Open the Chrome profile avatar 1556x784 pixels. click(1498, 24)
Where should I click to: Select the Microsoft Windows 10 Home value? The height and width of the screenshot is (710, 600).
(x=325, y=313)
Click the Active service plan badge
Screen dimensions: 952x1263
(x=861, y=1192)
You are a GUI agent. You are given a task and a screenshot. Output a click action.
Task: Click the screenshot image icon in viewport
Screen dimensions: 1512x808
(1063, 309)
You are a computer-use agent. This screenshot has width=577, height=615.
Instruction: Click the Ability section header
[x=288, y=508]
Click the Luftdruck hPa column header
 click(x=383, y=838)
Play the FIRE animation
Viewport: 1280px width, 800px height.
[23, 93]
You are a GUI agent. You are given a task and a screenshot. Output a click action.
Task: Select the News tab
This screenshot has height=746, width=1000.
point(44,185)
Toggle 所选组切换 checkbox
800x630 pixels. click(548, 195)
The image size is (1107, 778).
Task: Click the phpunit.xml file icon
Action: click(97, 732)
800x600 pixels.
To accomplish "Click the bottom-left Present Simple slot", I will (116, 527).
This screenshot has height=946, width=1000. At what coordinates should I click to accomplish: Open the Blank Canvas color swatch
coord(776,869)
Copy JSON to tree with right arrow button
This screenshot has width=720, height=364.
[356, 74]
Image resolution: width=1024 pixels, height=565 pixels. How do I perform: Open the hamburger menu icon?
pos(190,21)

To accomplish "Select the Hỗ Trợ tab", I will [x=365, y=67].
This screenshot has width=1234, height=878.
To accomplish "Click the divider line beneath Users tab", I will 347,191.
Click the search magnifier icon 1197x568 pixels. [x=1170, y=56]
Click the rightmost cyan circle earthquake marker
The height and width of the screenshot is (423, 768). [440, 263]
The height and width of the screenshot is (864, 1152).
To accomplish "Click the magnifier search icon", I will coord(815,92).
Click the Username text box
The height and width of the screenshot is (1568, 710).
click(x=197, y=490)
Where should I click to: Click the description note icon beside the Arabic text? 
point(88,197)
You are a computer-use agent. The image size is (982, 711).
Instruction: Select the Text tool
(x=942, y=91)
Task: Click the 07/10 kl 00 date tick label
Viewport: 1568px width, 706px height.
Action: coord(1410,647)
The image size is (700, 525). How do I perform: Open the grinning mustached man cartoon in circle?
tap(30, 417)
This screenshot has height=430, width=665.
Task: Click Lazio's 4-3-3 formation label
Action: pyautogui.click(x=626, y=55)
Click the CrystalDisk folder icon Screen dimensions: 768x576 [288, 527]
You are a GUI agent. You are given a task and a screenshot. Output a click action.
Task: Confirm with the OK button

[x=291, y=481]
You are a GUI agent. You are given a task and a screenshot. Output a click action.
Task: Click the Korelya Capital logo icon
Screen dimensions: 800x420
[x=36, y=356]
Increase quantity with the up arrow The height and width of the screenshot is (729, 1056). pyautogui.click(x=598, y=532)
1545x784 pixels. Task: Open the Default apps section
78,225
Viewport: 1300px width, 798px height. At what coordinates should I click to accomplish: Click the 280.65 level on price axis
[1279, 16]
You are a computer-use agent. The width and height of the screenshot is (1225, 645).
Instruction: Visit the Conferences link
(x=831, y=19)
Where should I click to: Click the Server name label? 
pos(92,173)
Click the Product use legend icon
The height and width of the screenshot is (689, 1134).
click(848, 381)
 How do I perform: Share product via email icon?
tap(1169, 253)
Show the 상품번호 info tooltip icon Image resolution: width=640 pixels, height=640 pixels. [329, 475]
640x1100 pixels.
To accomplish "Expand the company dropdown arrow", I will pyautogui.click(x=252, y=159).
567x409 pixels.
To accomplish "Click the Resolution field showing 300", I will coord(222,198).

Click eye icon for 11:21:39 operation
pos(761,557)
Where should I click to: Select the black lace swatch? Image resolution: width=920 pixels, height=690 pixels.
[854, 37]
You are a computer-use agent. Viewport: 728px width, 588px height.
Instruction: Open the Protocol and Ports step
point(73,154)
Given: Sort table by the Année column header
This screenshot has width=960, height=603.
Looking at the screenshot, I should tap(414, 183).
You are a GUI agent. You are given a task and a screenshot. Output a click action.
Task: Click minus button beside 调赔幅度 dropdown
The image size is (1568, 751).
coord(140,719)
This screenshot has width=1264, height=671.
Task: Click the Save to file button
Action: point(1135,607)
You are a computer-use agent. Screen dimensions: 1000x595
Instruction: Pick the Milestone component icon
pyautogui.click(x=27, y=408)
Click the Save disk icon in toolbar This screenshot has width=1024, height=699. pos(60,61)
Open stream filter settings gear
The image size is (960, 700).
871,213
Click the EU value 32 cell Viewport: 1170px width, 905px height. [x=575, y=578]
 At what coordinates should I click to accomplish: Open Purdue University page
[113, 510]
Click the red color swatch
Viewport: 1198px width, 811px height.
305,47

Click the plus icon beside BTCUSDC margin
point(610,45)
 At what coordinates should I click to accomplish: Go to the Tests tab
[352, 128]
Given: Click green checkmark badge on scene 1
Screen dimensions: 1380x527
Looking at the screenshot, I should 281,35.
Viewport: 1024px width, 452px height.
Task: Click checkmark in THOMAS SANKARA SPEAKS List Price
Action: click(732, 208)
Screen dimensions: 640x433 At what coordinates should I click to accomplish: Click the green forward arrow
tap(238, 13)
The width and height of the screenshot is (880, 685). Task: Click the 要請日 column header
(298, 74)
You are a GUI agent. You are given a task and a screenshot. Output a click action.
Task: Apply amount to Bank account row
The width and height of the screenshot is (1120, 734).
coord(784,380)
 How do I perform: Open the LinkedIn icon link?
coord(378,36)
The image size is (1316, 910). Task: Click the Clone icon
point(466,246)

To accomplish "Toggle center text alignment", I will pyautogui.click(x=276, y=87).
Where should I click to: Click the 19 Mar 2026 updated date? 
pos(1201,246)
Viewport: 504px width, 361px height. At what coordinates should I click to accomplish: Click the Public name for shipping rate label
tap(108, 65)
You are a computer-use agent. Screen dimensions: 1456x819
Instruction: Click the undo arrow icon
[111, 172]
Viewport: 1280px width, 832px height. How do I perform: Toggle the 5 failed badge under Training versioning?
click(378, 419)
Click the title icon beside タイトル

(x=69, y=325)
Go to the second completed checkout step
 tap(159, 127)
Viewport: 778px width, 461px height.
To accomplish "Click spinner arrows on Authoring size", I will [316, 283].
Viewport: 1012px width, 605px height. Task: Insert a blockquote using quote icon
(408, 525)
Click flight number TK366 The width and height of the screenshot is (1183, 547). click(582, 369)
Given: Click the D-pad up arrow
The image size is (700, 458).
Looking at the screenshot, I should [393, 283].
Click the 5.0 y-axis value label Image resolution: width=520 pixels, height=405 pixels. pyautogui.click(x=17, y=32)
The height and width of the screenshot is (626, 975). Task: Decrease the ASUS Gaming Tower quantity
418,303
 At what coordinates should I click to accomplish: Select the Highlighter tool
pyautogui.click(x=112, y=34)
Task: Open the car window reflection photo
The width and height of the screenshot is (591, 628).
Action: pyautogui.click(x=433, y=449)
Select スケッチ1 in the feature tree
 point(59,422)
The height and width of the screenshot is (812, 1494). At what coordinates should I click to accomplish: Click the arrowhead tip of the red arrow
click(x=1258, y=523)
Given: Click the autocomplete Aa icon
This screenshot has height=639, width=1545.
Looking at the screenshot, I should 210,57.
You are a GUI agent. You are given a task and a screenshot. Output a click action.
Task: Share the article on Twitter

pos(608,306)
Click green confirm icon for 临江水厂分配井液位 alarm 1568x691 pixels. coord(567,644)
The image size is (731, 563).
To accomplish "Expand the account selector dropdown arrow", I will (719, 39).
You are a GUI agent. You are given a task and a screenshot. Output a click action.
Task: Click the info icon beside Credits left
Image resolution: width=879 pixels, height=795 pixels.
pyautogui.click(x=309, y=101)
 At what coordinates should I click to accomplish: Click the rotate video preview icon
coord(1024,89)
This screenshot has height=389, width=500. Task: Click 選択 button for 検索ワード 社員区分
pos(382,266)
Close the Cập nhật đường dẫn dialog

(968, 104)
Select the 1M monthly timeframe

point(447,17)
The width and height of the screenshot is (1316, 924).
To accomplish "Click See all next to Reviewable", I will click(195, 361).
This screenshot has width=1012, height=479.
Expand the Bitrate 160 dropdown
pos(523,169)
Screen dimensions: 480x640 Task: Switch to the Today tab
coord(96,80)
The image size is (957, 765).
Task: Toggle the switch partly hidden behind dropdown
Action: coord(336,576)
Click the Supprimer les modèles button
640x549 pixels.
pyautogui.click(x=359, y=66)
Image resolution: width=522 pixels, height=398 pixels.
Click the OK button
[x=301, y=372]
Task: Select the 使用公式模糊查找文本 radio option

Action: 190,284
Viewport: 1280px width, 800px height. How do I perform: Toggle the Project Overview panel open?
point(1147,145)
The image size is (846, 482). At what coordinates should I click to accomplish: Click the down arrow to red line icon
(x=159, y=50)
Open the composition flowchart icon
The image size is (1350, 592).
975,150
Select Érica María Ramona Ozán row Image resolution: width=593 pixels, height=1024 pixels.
####################
▶ PROBLEM
Collect the lines of the data that carry the word "computer".

▶ ANSWER TO THIS TASK
You are a computer-use agent. This screenshot has width=577, height=615.
You are a computer-use agent. The image size is (982, 711).
You are a computer-use agent. The width and height of the screenshot is (1225, 645).
You are a computer-use agent. Viewport: 728px width, 588px height.
You are a computer-use agent. Screen dimensions: 1000x595
You are a computer-use agent. Screen dimensions: 1456x819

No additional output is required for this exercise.